Perlahan, situs Wesal mulai tenar di Gaza. Sejak pertama kali diluncurkan pada Maret 2016, Wesal telah memfasilitasi 160 proses pernikahan. Setengah di antaranya melibatkan lelaki yang mencari istri kedua atau ketiga. “Kami ingin menyebarkan sukacita dan koneksi di antara khalayak seraya membantu mereka dengan menemukan cinta maupun kedamaian setelah mengalami banyak penderitaan,” tutur Sheikha.

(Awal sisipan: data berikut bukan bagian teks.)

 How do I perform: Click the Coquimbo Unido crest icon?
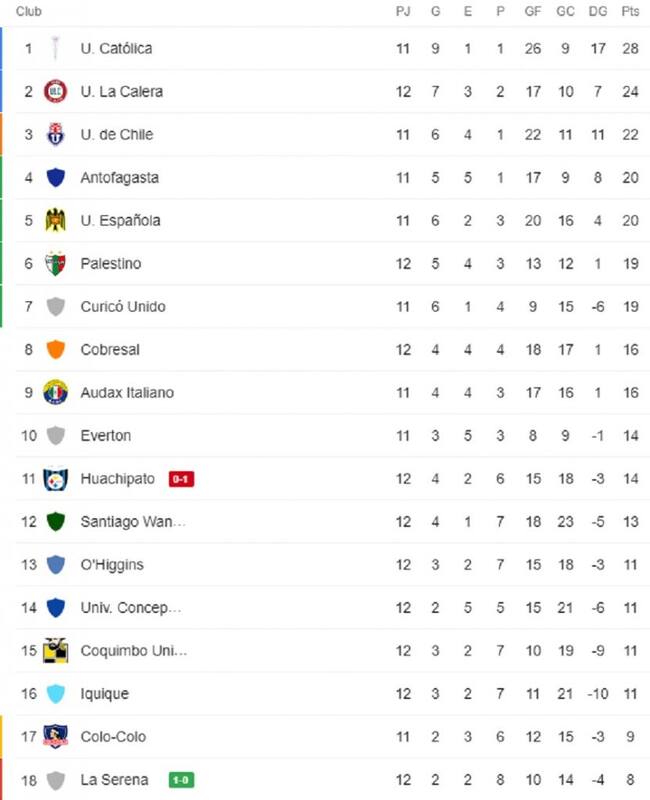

Amal Seyam, Kepala Asosiasi Urusan Perempuan Gaza mengatakan layanan Wesal hadir di waktu tepat untuk memanfaatkan perubahan kondisi dalam masyarakat Gaza. "Poligami telah mencapai tingkat tinggi di Gaza selama beberapa tahun terakhir. Hal itu tampaknya karena meningkatnya kecenderungan religius masyarakat, terutama setelah Hamas berkuasa pada tahun 2007," kata Seyam, merujuk pada kelompok militan yang menguasai Gaza.

Infografik poligami

Beda Sikap Tentang Poligami

Pada tahun 2000, Komite Hak Asasi Manusia Perserikatan Bangsa-Bangsa memutuskan bahwa poligami dianggap melanggar Kovenan Internasional tentang Hak Sipil dan Politik (International Covenant on Civil and Political Rights). Alasan PBB ialah poligami tidak memberlakukan perlakuan setara dan mengingkari hak maupun martabat perempuan.

Komite PBB turut mencatat dan melaporkannya pelbagai pelanggaran tersebut kepada Majelis Umum PBB guna merekomendasikan pelarangan poligami. Meski demikian, beberapa negara anggota PBB seperti Arab Saudi, Uni Emirat Arab, Qatar, Oman, Malaysia, Brunei, Sudan Selatan, hingga Myanmar tidak ikut serta menandatanganinya sebab mereka melegalkan poligami. Sejauh ini, tindakan poligami dilegalkan di 58 dari 200 negara. Sebagian besar dari mereka yang melegalkan merupakan negara berpenduduk mayoritas Muslim di Afrika dan Asia.

Di Indonesia sendiri, keberadaan poligami diperbolehkan dengan syarat-syarat yang terbilang cukup ketat di samping wajib melibatkan keputusan istri pertama. Berdasarkan UU Perkawinan Pasal 4, kondisi sang istri yang dilibatkan dalam poligami musti memenuhi tiga syarat yakni: tidak dapat menjalankan kewajibannya sebagai istri, mendapat cacat badan, dan tidak dapat melahirkan keturunan.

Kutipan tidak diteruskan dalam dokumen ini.